I miei primi contatti con le opere di Alberto Baumann, esposte al sole del suo attico di viale Trastevere, sono avvenuti sotto il doppio segno dell'attrazione e dell'insoddisfazione. Si trattava si sculture, spesso ottenute con assemblaggi di oggetti metallici già lavorati, che suggerivano racconti interrotti, scherzi e spiazzamenti riferiti al senso che il manufatto portava con sé dall'origine, all'uso improprio che ne veniva fatto e al nuovo stimolo che nasceva dal rapporto tra materiali di partenza e operazioni condotte sui loro corpi.

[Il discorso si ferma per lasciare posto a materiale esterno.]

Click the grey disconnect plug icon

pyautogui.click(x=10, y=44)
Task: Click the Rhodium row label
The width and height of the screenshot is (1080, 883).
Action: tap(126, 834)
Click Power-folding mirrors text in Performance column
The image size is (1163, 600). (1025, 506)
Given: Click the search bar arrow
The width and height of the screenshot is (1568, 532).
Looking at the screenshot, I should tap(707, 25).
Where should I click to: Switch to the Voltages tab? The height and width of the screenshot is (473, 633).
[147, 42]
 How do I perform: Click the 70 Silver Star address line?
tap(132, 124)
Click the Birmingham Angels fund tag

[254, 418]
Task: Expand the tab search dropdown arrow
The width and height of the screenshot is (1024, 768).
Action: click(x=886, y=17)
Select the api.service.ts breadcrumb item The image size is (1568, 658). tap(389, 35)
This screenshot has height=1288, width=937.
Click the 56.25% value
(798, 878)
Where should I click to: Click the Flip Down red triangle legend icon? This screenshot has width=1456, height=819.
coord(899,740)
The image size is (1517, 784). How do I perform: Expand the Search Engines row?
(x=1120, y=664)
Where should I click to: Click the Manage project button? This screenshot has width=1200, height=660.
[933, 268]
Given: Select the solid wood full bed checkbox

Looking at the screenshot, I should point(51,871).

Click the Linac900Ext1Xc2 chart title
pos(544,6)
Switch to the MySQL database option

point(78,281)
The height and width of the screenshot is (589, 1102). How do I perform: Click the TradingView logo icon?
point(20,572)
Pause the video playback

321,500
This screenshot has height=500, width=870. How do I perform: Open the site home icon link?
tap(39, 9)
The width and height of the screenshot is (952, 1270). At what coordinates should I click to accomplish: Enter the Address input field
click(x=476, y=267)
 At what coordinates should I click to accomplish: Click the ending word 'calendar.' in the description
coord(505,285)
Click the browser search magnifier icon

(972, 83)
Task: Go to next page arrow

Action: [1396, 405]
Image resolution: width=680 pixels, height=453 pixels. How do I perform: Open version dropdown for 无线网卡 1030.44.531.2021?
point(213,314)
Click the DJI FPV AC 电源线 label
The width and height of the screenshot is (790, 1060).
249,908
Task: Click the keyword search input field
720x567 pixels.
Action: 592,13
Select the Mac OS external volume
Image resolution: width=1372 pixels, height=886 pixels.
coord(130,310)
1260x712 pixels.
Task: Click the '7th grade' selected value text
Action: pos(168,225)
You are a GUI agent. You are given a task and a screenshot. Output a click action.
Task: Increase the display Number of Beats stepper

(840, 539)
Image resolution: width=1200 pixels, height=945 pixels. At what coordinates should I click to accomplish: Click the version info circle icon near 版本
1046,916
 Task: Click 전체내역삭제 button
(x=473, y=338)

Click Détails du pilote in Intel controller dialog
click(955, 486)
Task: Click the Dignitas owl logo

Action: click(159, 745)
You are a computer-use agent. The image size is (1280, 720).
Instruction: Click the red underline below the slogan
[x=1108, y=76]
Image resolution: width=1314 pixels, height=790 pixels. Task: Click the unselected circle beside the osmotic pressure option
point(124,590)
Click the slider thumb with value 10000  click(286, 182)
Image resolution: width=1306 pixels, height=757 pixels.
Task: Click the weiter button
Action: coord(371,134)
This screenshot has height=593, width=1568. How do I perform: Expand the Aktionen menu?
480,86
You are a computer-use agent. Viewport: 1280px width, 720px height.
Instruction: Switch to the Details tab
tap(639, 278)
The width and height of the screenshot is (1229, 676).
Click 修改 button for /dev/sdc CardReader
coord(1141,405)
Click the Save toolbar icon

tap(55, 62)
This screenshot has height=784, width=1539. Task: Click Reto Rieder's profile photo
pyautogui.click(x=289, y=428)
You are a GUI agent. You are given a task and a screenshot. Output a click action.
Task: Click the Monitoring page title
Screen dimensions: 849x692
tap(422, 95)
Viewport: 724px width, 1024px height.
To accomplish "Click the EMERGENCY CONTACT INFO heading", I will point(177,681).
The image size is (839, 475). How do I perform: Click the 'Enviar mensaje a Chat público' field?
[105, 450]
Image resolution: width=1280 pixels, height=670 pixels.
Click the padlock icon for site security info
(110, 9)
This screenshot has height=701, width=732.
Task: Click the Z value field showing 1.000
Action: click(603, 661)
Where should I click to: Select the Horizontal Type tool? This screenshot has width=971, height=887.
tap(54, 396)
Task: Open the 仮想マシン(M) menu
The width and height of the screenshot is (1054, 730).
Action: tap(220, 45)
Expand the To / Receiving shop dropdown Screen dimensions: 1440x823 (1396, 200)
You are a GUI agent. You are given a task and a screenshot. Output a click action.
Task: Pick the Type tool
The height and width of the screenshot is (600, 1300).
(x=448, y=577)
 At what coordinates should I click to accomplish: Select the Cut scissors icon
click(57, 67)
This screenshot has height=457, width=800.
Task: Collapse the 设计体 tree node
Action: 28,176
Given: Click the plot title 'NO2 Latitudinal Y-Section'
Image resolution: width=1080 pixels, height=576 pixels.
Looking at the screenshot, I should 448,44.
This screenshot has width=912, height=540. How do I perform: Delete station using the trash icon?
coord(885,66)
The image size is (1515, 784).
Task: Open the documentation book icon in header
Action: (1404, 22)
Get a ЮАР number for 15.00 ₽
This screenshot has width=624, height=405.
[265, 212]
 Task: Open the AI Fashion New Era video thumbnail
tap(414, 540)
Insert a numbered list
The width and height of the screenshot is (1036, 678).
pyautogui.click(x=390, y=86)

Era evidente l'aspetto giocoso e provocatorio che emanava da quelle realizzazioni ma non ne scaturiva mai il senso di epico appagamento che spesso la scultura, anche quando è costruita con rottami come quella di Tinguely, riesce a infondere in chi lo guarda. Persino sotto il cielo mediterraneo della Sardegna, immersi nella vegetazione di una villa a piombo sul mare, quegli oggetti comunicavano una festosa inquietudine, come se il loro destino non si fermasse lì. E' una sensazione che peraltro è molto in sintonia con l'attitudine del loto autore, splendido talento di declamatore, innamorato della bellezza e pervaso di poesia, ma frenato nella sua espansione da uno schivo pudore, che lo porta spesso a evitare gli incontri. Anche negli slanci comunicativi d'altronde è come se a tratti un intimo senso del ridicolo lo portasse ad allontanarsi dagli entusiasmi e a buttare tutto in farsa. Conoscendolo ho quindi pensato che le sue sculture gli assomigliavano e potevo considerarle l'espressione compiuta di uno spirito scanzonato e ribelle, restio alle sintesi pacificatorie e incline invece a lasciare i suoi fruitori con un palmo di naso. Mi sono portato appresso quest'idea anche quando ho visto uscire da polverosi nascondigli i primi quadri, composti associando sgangherate griglie di denso colore nero a vivaci cromatismi racchiusi in forme geometriche.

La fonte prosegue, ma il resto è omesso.